How much time you actually intend to spend in Italy versus other jurisdictions.
Which assets you want inside the Italian tax net and which you prefer to keep abroad.
Many families start from the wrong end: they ask, “Which regime is the best?” rather than “What do we want our life and wealth structure to look like in ten years?” Pre-immigration planning is the moment to align lifestyle, family and wealth objectives before fine-tuning the technical choices.
Mapping your global assets and tax footprint
The second crucial step is to map, in detail, your existing situation. For HNWIs, this is rarely simple:
Multiple residences and “centres of life” in different countries
Investment portfolios in various currencies and booking centres
Companies, partnerships and fund vehicles
Trusts, foundations and life insurance policies
Real estate in several jurisdictions
Pension rights and deferred compensation plans
Well before you move, you and your advisors should build a clear picture of:
Where you are currently tax resident and on what basis
Where your main income streams arise (salary, carried interest, dividends, rental income, capital gains, management fees, royalties)

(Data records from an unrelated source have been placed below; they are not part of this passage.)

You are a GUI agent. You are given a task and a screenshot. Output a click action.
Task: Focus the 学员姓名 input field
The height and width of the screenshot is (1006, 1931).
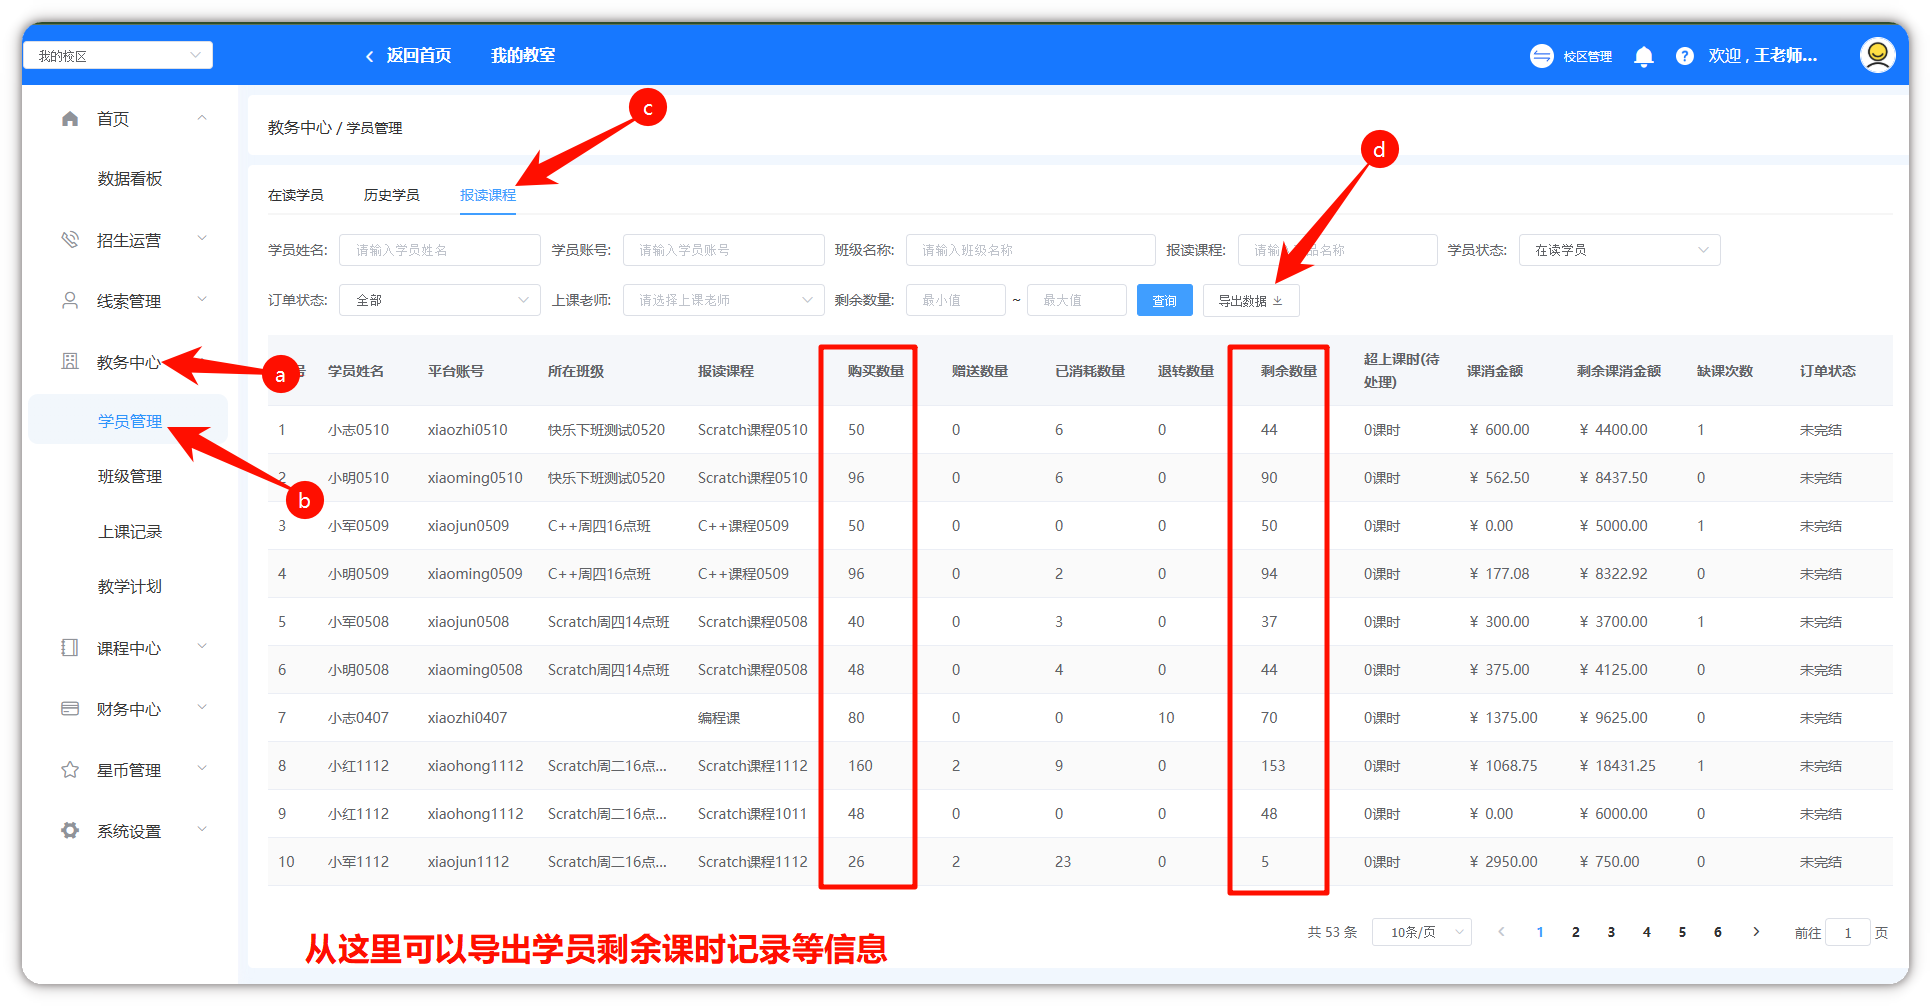439,250
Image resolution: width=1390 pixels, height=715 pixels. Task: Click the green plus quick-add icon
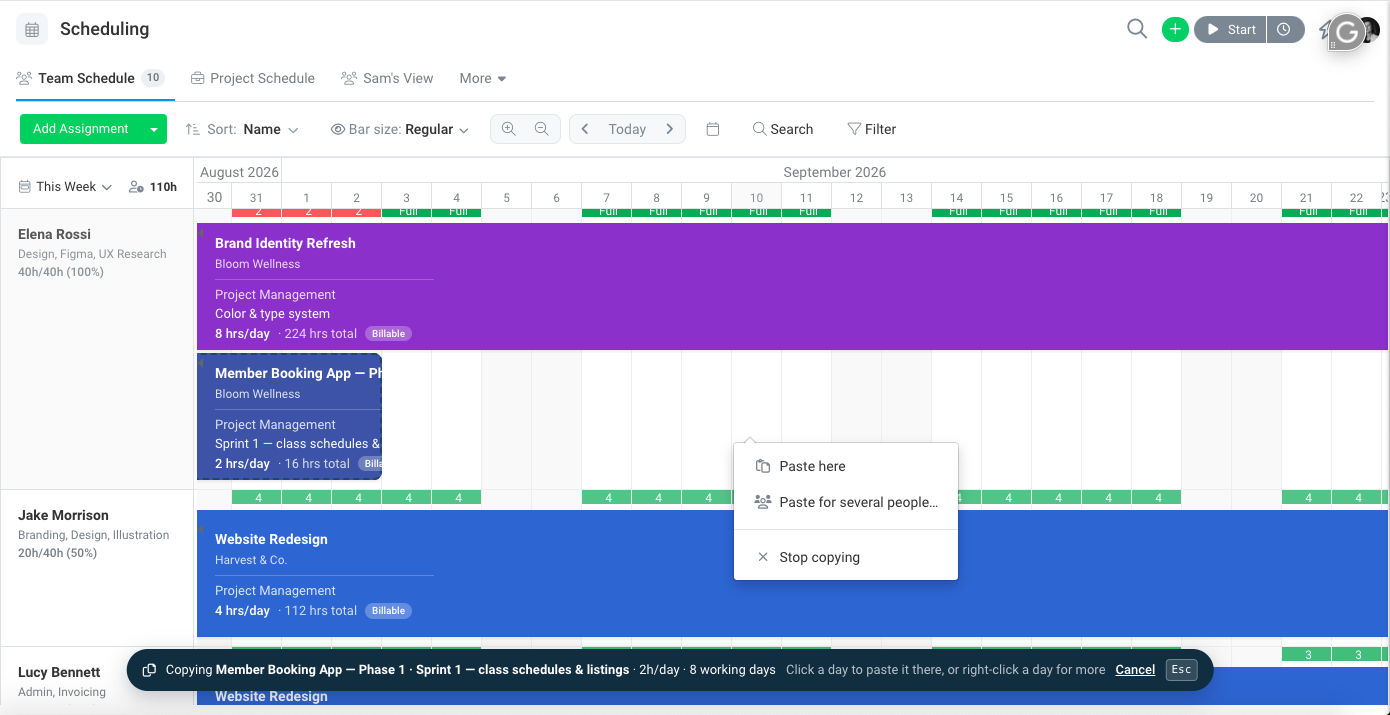coord(1175,29)
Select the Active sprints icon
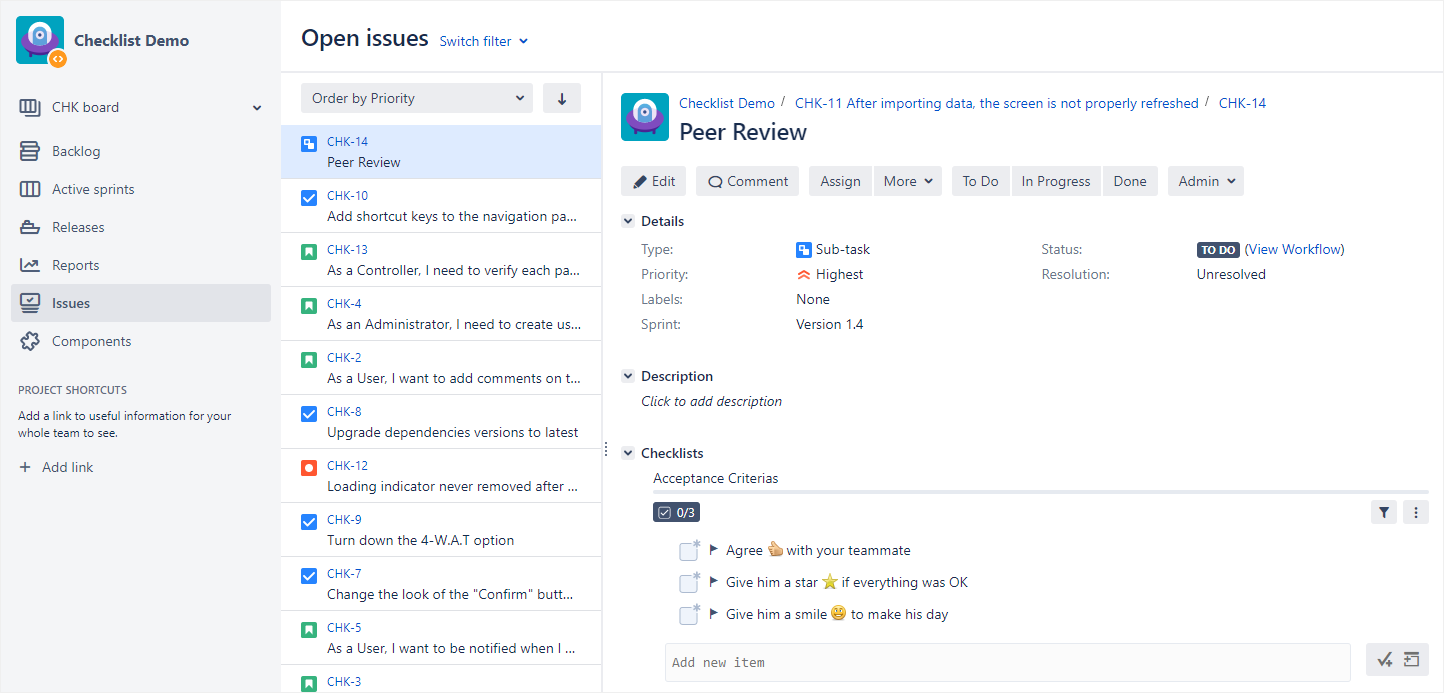Screen dimensions: 1444x693 pyautogui.click(x=29, y=188)
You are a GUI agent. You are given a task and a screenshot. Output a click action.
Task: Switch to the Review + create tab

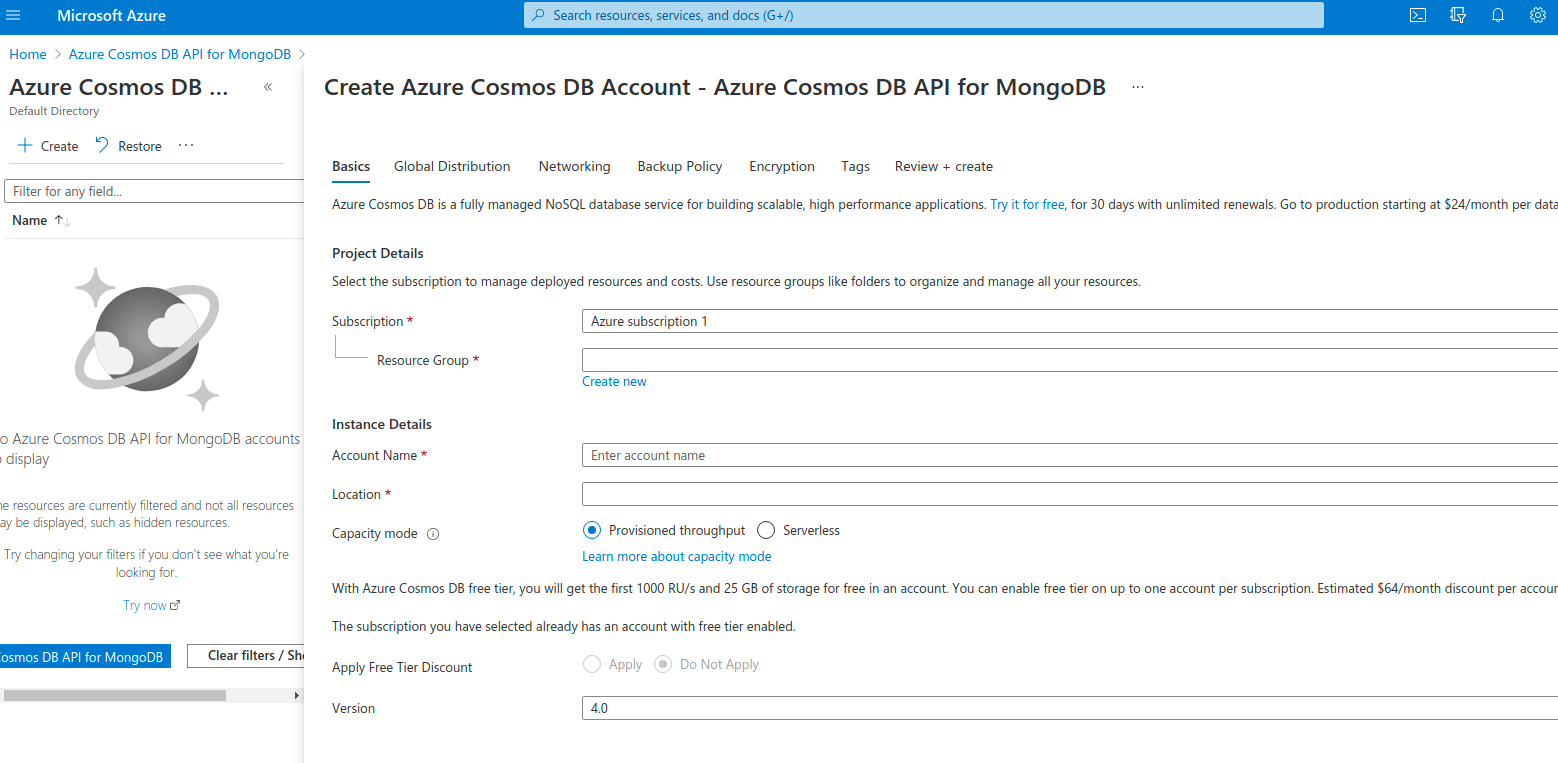(x=943, y=166)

Which structures already exist (trusts, holding companies, family offices, private investment vehicles)
This is not a purely academic exercise. Italy will look at you through its own lens: global tax residence, “centre of vital interests”, beneficial ownership of assets and entitlement to income. The better your starting map, the easier it will be to design a structure that works with — and not against — the Italian framework.
12–18 months before: cleaning up portfolios and crystallising gains
One of the most effective, yet often overlooked, pre-immigration strategies is portfolio clean-up before becoming Italian tax resident.
If you expect to become fully taxable in Italy on worldwide income and gains (outside any special regime), it can be extremely efficient to:
Realise certain latent capital gains while you are still tax resident elsewhere, if that jurisdiction offers a lower rate or exemptions.
Simplify complex portfolios with illiquid, hard-to-value or tax-inefficient assets which are difficult to manage under Italian rules.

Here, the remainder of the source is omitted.